Material for this task ->
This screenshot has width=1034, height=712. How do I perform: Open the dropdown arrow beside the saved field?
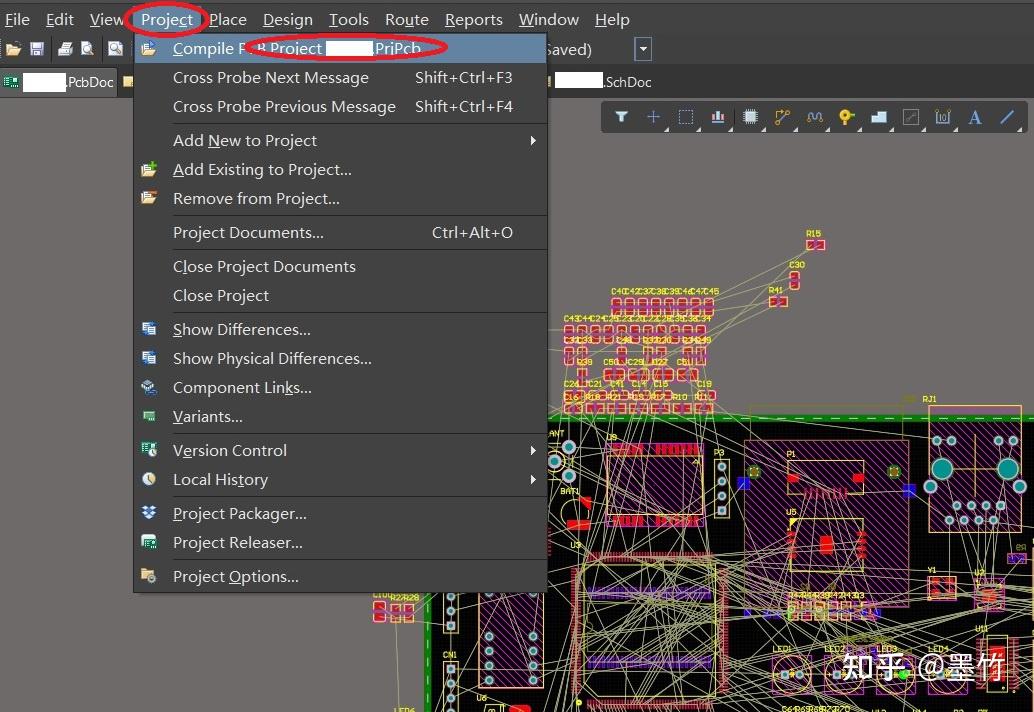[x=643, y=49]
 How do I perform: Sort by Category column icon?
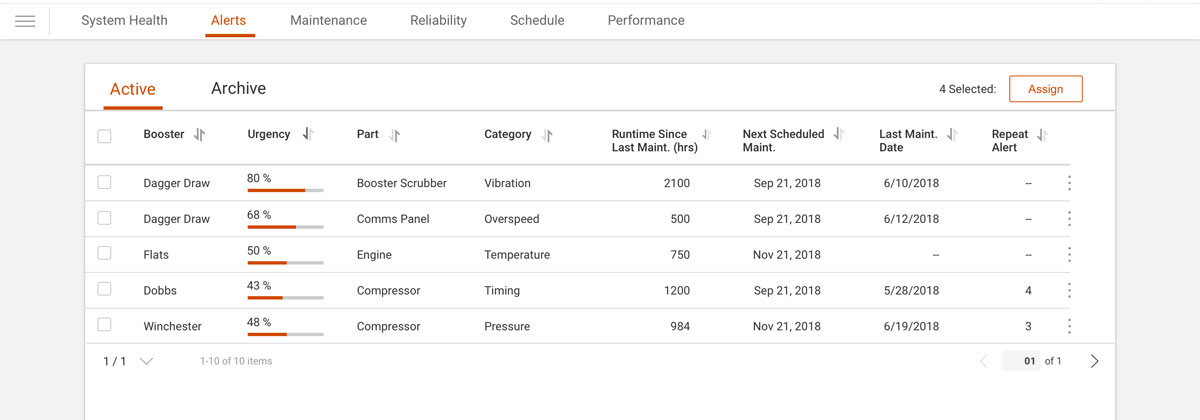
---
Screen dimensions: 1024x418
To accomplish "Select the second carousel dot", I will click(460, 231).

Required work -> Using the data above, output the line that has "This screenshot has", the line that has "How do I perform: Sort", and whatever lines fall between, each exactly as it stands and without pictures.

Task output ->
This screenshot has width=1034, height=712. How do I perform: Open the dropdown arrow beside the saved field?
[x=643, y=49]
 How do I perform: Sort by Category column icon?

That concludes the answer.